Problem description → Reproduce the listing that follows, line for line.

┌──

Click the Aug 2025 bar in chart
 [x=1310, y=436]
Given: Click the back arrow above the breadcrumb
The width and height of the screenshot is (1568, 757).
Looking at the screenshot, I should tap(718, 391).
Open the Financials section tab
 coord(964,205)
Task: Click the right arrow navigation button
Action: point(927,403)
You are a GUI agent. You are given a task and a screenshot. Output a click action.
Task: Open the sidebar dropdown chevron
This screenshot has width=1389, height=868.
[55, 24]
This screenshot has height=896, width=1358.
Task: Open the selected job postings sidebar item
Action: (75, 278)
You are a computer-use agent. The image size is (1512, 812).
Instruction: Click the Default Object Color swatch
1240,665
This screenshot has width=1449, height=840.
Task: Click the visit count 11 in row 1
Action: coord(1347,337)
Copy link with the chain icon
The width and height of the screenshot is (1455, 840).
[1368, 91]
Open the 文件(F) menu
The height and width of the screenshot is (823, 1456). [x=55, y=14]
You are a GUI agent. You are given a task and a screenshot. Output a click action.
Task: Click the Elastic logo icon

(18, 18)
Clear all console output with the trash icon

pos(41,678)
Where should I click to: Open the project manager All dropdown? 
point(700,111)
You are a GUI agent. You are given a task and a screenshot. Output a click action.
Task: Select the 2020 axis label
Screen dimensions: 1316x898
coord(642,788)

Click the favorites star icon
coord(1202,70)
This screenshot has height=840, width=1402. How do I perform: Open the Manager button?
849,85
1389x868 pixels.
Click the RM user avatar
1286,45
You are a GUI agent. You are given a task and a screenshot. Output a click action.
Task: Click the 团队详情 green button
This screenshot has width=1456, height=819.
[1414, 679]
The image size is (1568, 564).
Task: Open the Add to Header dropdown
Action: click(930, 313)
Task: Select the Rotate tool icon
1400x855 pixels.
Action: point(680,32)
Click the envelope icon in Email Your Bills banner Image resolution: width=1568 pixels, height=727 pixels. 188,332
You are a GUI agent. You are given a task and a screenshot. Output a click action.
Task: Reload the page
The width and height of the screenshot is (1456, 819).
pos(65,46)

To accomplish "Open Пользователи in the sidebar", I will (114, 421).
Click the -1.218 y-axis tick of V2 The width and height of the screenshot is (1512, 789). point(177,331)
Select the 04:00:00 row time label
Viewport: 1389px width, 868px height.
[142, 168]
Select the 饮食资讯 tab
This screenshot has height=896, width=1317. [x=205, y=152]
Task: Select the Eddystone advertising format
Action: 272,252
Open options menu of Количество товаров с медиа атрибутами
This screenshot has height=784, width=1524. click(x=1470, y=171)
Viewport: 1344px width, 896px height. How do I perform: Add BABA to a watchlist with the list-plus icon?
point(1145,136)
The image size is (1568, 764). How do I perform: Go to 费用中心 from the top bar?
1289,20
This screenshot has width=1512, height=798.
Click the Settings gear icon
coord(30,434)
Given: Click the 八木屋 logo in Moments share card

└──

Result of this task →
Click the Aug 2025 bar in chart
 [x=1310, y=436]
Given: Click the back arrow above the breadcrumb
The width and height of the screenshot is (1568, 757).
Looking at the screenshot, I should tap(718, 391).
Open the Financials section tab
 coord(964,205)
Task: Click the right arrow navigation button
Action: point(927,403)
You are a GUI agent. You are given a task and a screenshot. Output a click action.
Task: Open the sidebar dropdown chevron
This screenshot has width=1389, height=868.
[55, 24]
This screenshot has height=896, width=1358.
Task: Open the selected job postings sidebar item
Action: (75, 278)
You are a computer-use agent. The image size is (1512, 812).
Instruction: Click the Default Object Color swatch
1240,665
This screenshot has width=1449, height=840.
Task: Click the visit count 11 in row 1
Action: coord(1347,337)
Copy link with the chain icon
The width and height of the screenshot is (1455, 840).
[1368, 91]
Open the 文件(F) menu
The height and width of the screenshot is (823, 1456). [x=55, y=14]
You are a GUI agent. You are given a task and a screenshot. Output a click action.
Task: Click the Elastic logo icon

(18, 18)
Clear all console output with the trash icon

pos(41,678)
Where should I click to: Open the project manager All dropdown? 
point(700,111)
You are a GUI agent. You are given a task and a screenshot. Output a click action.
Task: Select the 2020 axis label
Screen dimensions: 1316x898
coord(642,788)

Click the favorites star icon
coord(1202,70)
This screenshot has height=840, width=1402. How do I perform: Open the Manager button?
849,85
1389x868 pixels.
Click the RM user avatar
1286,45
You are a GUI agent. You are given a task and a screenshot. Output a click action.
Task: Click the 团队详情 green button
This screenshot has width=1456, height=819.
[1414, 679]
The image size is (1568, 564).
Task: Open the Add to Header dropdown
Action: click(930, 313)
Task: Select the Rotate tool icon
1400x855 pixels.
Action: point(680,32)
Click the envelope icon in Email Your Bills banner Image resolution: width=1568 pixels, height=727 pixels. 188,332
You are a GUI agent. You are given a task and a screenshot. Output a click action.
Task: Reload the page
The width and height of the screenshot is (1456, 819).
pos(65,46)

To accomplish "Open Пользователи in the sidebar", I will (114, 421).
Click the -1.218 y-axis tick of V2 The width and height of the screenshot is (1512, 789). point(177,331)
Select the 04:00:00 row time label
Viewport: 1389px width, 868px height.
[142, 168]
Select the 饮食资讯 tab
This screenshot has height=896, width=1317. [x=205, y=152]
Task: Select the Eddystone advertising format
Action: 272,252
Open options menu of Количество товаров с медиа атрибутами
This screenshot has height=784, width=1524. click(x=1470, y=171)
Viewport: 1344px width, 896px height. How do I perform: Add BABA to a watchlist with the list-plus icon?
point(1145,136)
The image size is (1568, 764). How do I perform: Go to 费用中心 from the top bar?
1289,20
This screenshot has width=1512, height=798.
Click the Settings gear icon
coord(30,434)
Given: Click the 八木屋 logo in Moments share card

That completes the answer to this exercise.